(Stored records)
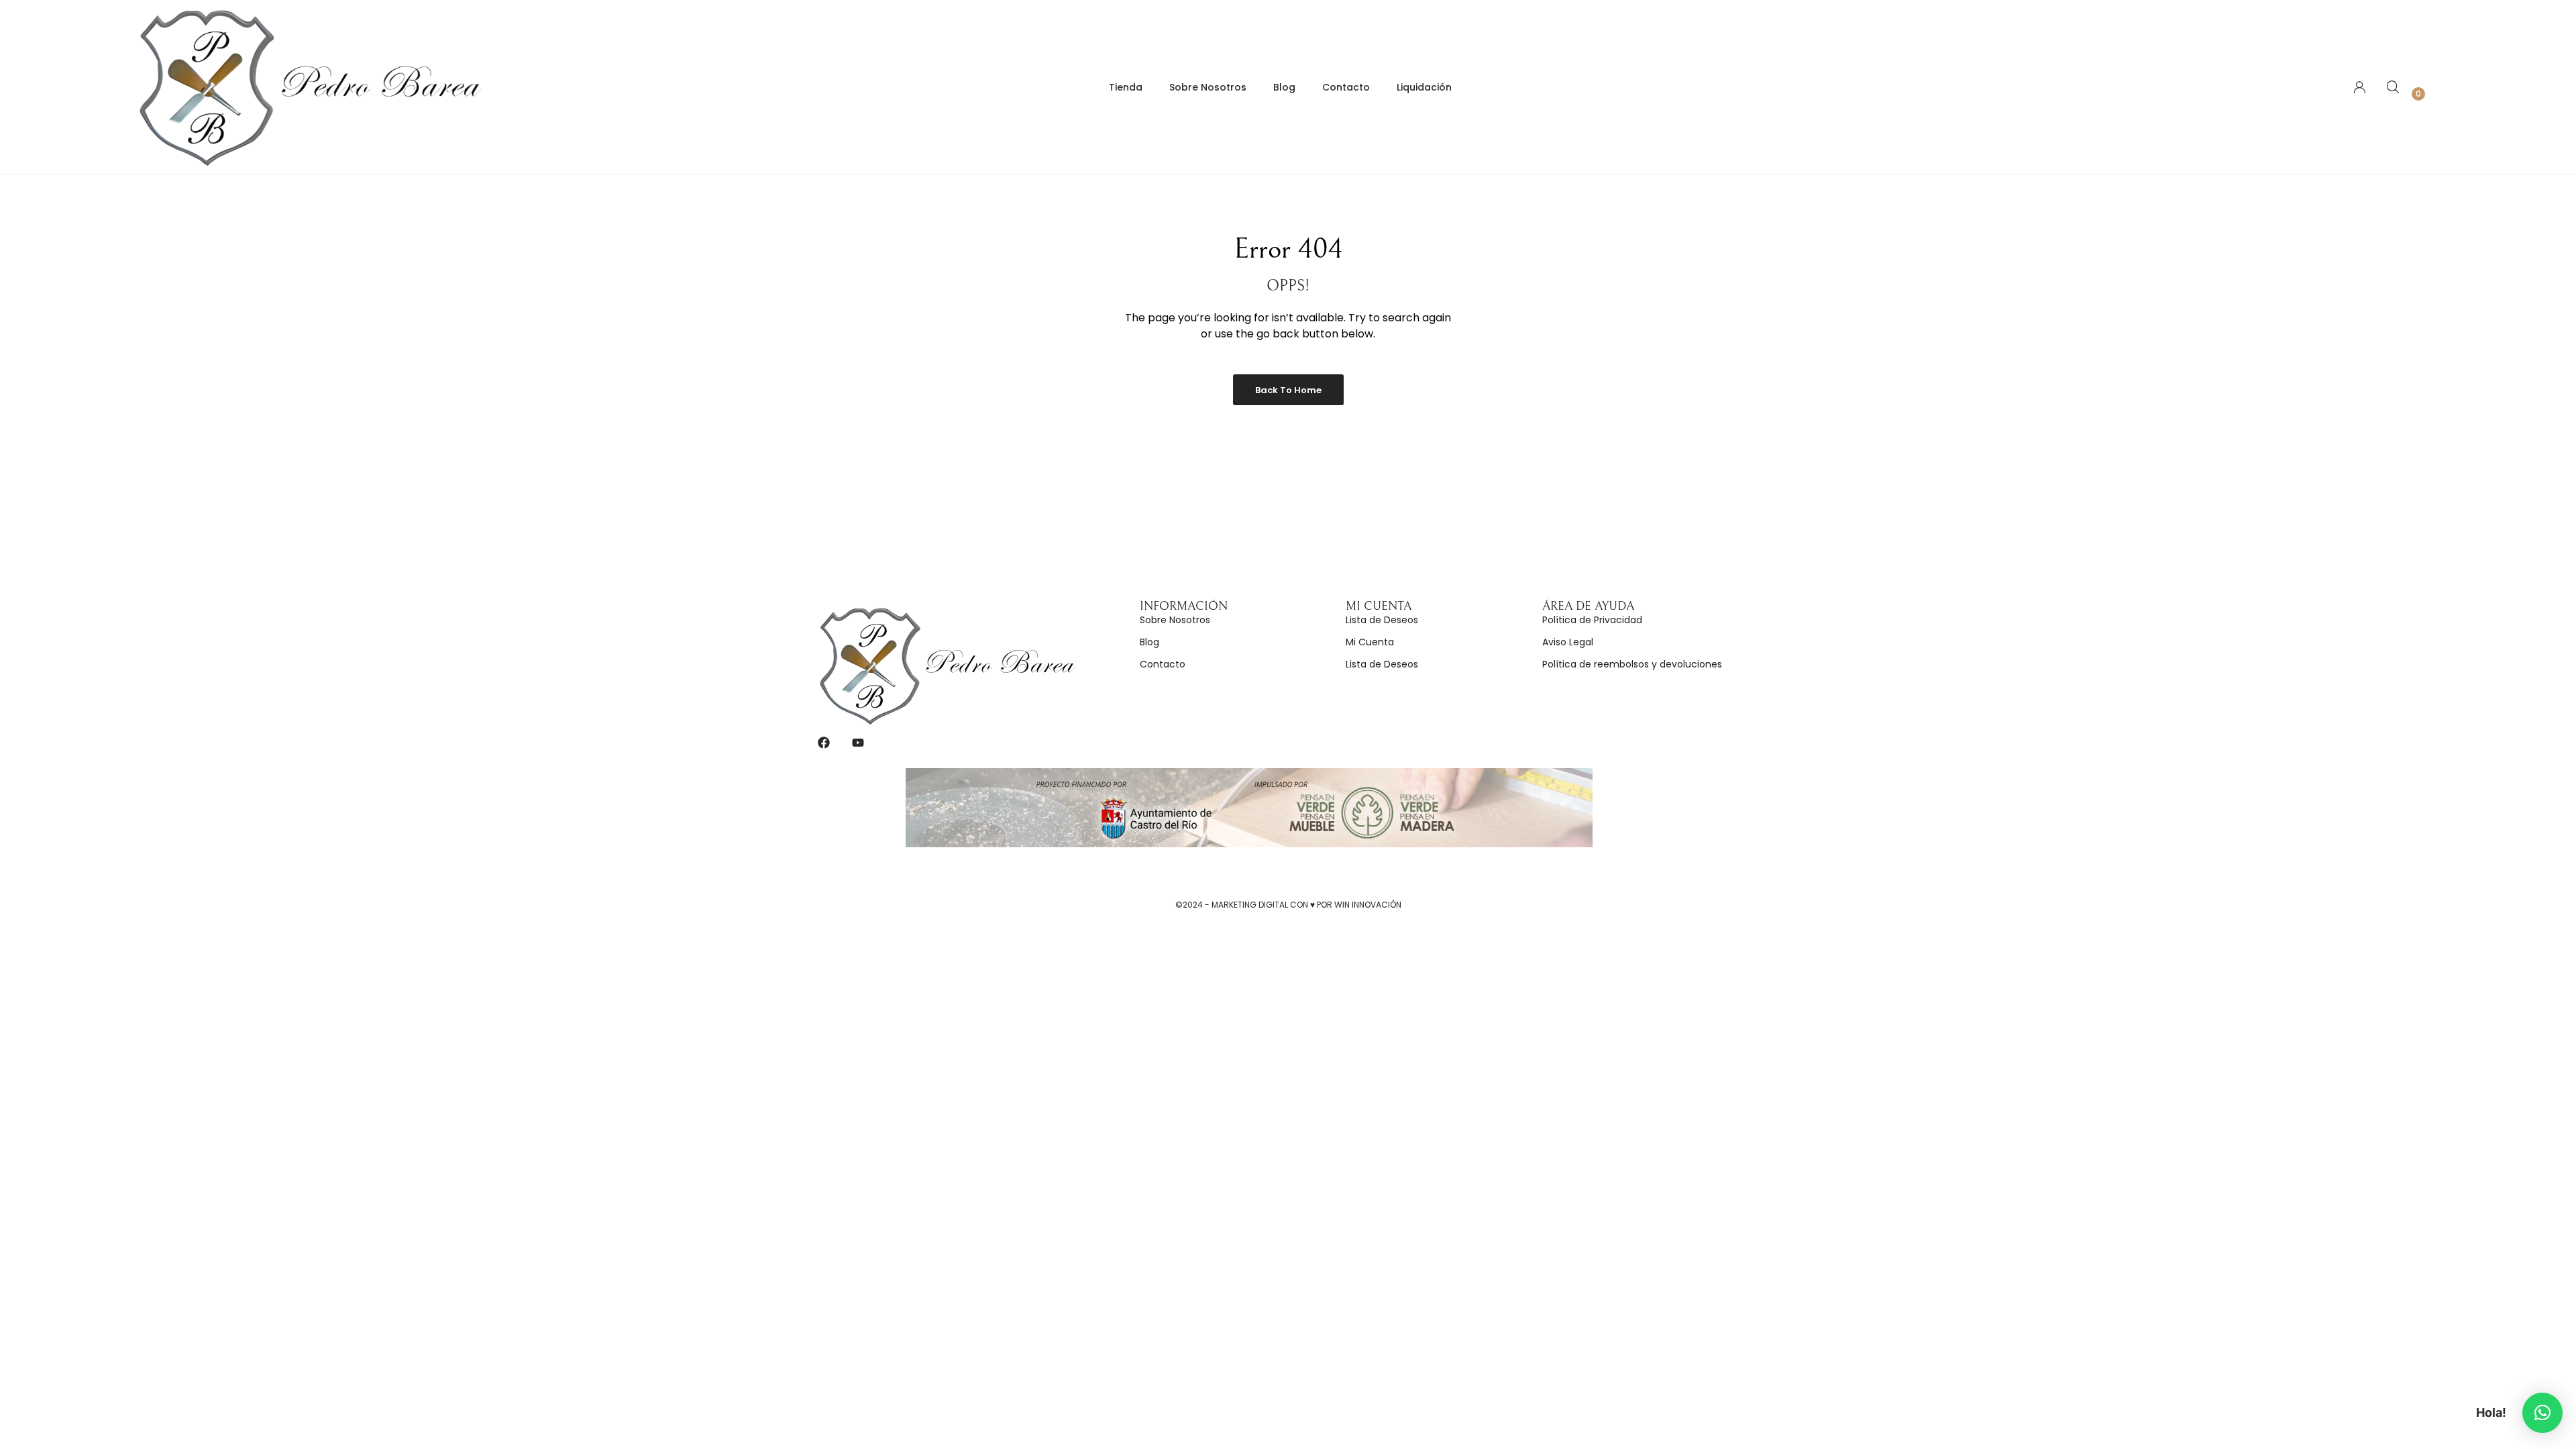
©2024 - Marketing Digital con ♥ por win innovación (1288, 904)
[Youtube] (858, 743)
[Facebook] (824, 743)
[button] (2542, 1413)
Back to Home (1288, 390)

* * *

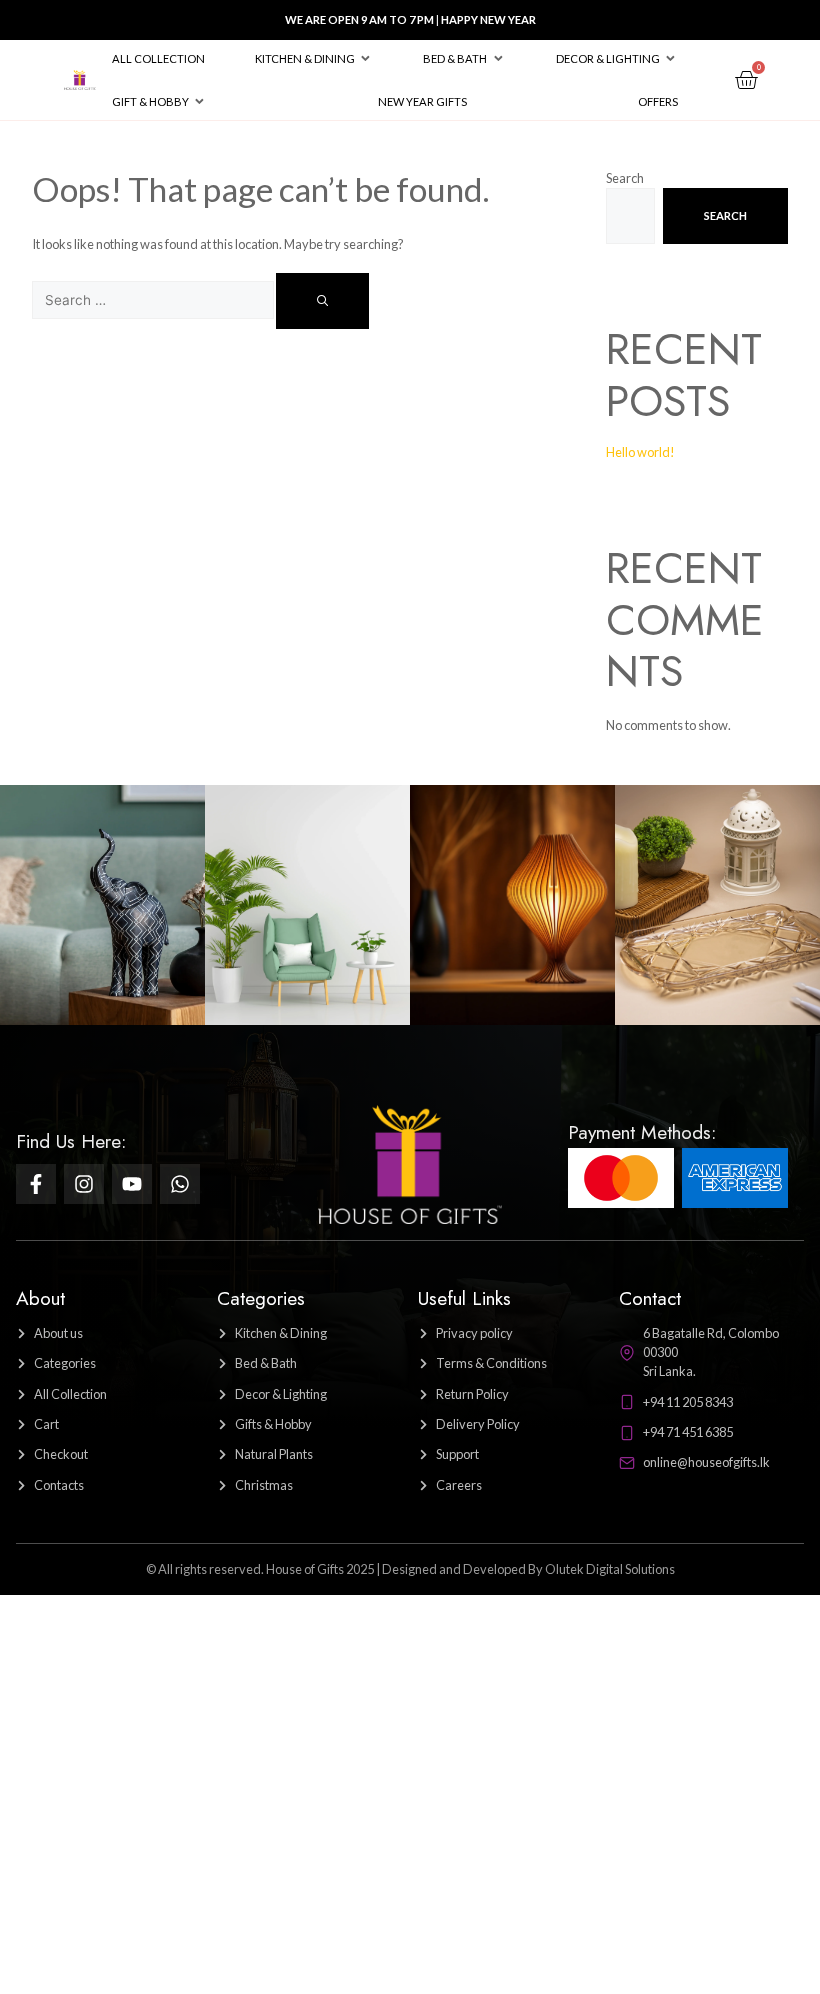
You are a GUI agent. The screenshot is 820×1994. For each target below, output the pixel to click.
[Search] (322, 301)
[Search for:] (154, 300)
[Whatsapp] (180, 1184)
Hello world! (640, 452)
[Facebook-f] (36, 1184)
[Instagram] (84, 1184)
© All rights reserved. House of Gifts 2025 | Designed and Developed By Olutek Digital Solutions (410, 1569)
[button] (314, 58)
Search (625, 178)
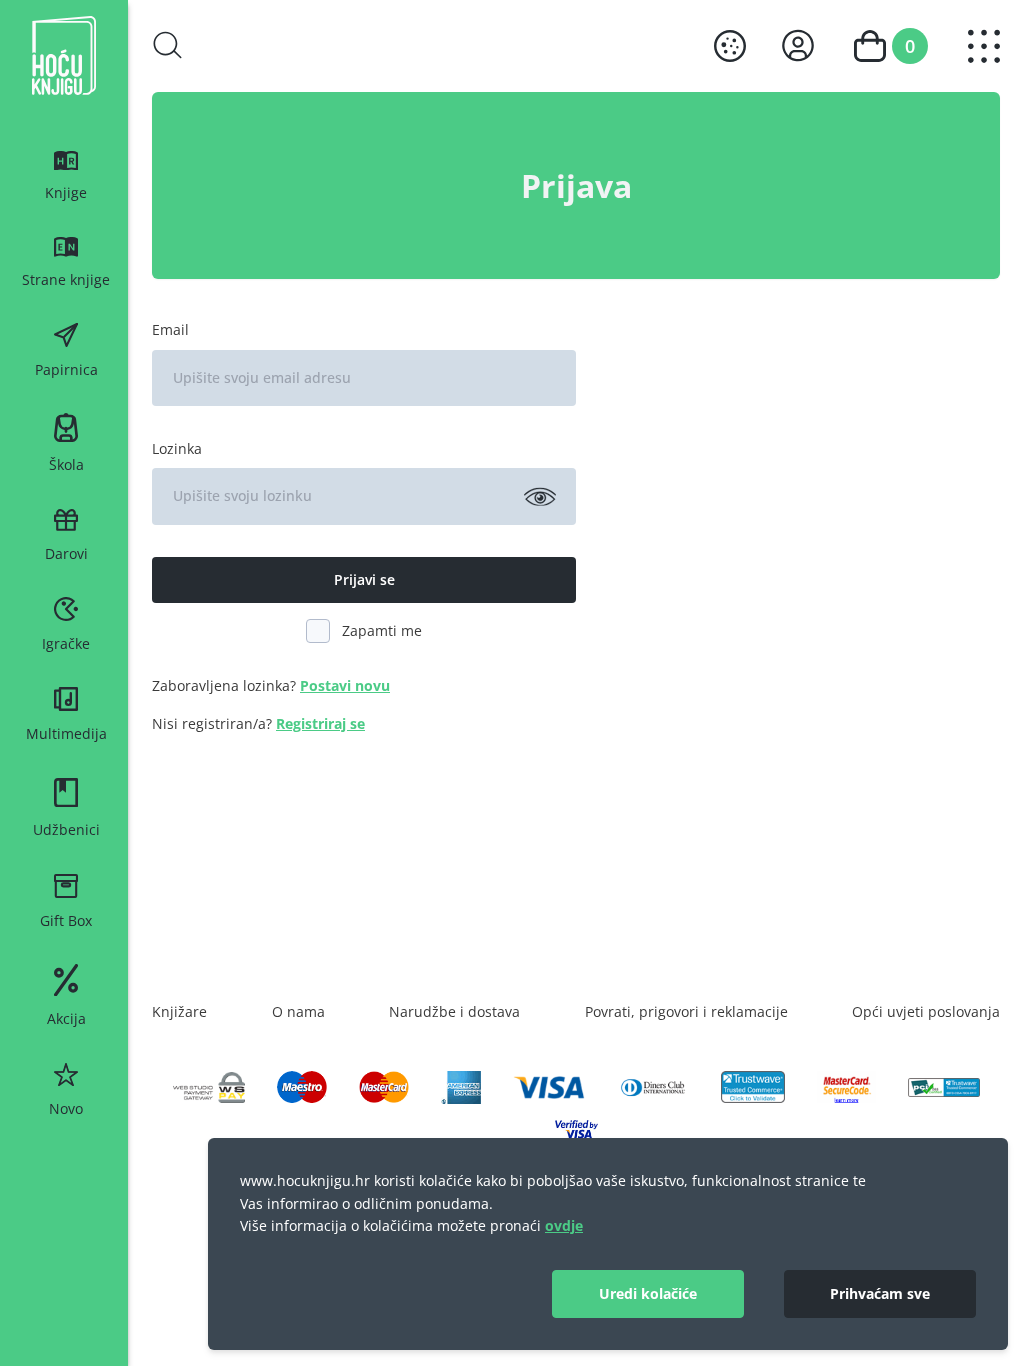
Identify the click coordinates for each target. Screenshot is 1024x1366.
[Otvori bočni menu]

--- Try it ---
All that is wanted is a faithful reproduction of the line above with "Identify the click", the line with "[Otvori bočni menu]", and every line in between.

--- Task output ---
Identify the click coordinates for each target. Screenshot is 1024x1366.
[Otvori bočni menu]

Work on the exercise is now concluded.